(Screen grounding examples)
--- --- ---

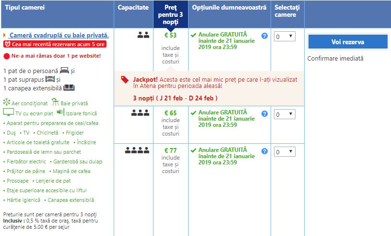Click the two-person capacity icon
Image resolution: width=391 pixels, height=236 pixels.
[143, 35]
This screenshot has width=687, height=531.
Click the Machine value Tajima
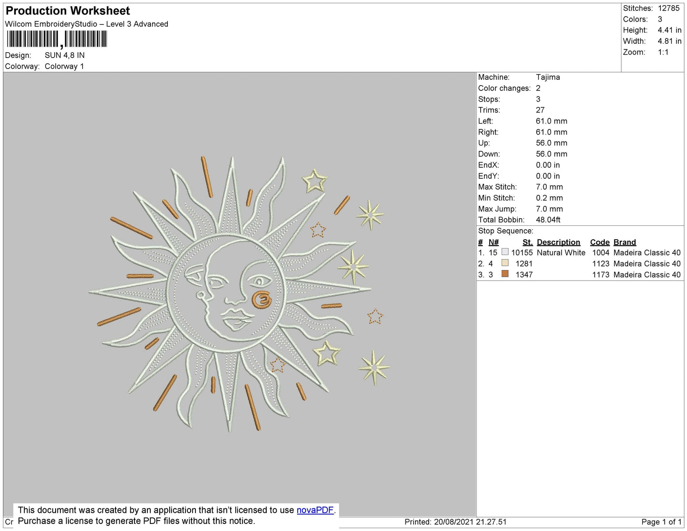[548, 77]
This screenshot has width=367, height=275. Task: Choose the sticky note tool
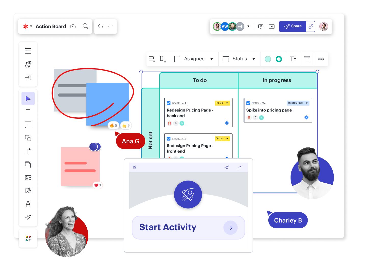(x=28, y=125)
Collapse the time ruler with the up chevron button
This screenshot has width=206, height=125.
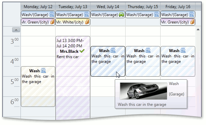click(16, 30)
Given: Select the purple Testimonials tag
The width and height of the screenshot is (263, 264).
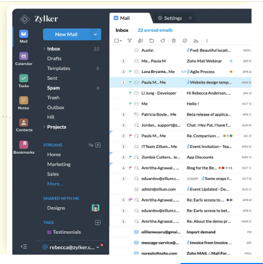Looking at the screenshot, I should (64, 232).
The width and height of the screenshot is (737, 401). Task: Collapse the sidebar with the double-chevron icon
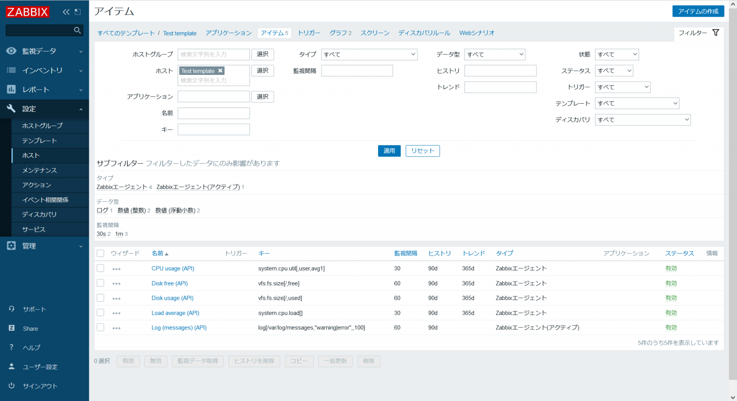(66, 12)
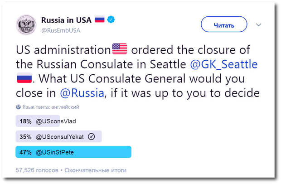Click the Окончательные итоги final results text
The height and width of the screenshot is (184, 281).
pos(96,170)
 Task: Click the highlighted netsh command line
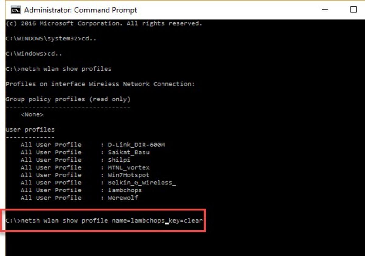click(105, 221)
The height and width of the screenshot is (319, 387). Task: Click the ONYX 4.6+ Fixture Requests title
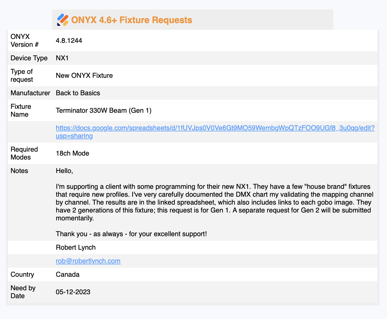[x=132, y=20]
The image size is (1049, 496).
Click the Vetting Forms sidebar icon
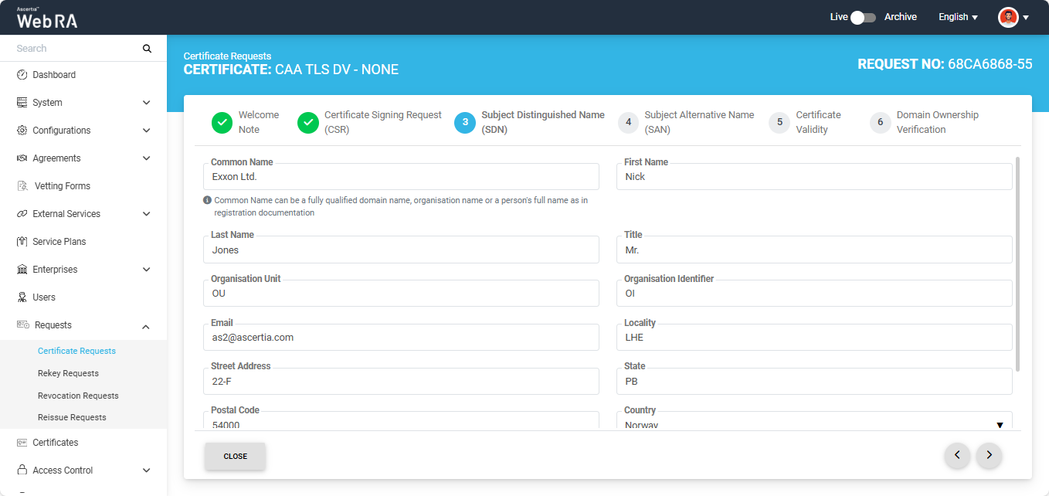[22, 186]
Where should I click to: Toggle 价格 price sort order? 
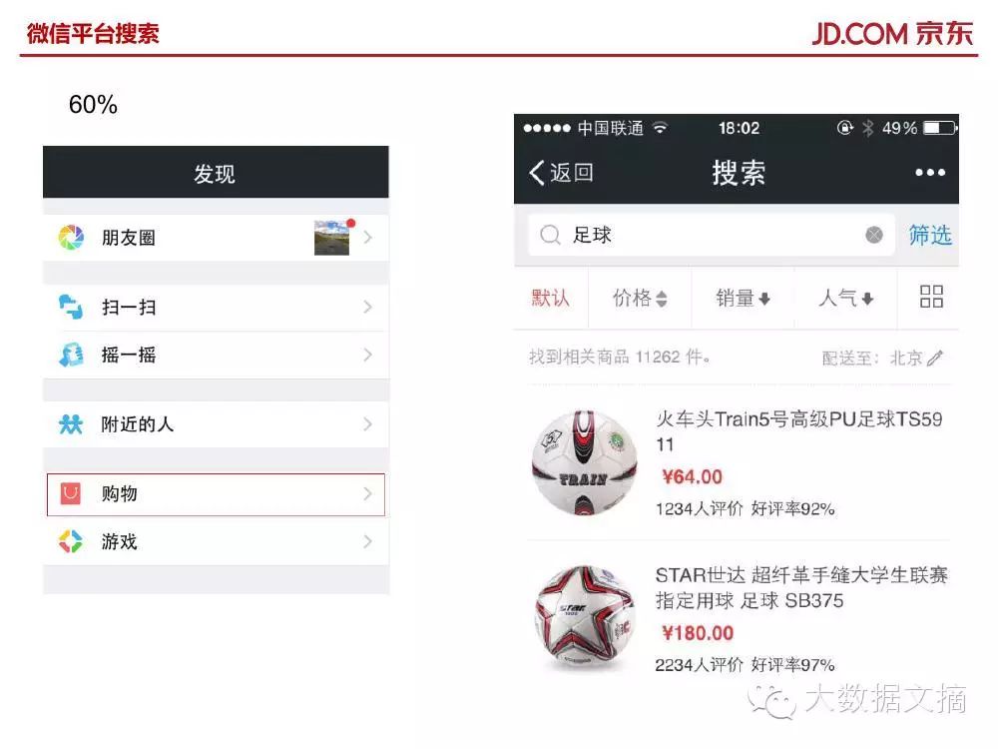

--- --- ---

[Job]: Turn the lines above into a numbered list, skipping any blank lines and leaving the pictures out.

[Completed exercise]:
1. Click the two-person capacity icon
2. Image resolution: width=391 pixels, height=236 pixels.
3. [143, 35]
4. This screenshot has width=687, height=531.
5. Click the Machine value Tajima
6. [548, 77]
7. This screenshot has width=367, height=275. Task: Choose the sticky note tool
8. (x=28, y=125)
9. Collapse the time ruler with the up chevron button
10. This screenshot has width=206, height=125.
11. click(16, 30)
12. Given: Select the purple Testimonials tag
13. The width and height of the screenshot is (263, 264).
14. Looking at the screenshot, I should (64, 232).
15. The width and height of the screenshot is (737, 401). Task: Collapse the sidebar with the double-chevron icon
16. (66, 12)
17. Click the Окончательные итоги final results text
18. The height and width of the screenshot is (184, 281).
19. pos(96,170)
20.  Task: Click the highlighted netsh command line
21. click(105, 221)
22. The height and width of the screenshot is (319, 387). Task: Click the ONYX 4.6+ Fixture Requests title
23. [x=132, y=20]
24. The image size is (1049, 496).
25. Click the Vetting Forms sidebar icon
26. [22, 186]
27. Where should I click to: Toggle 价格 price sort order? 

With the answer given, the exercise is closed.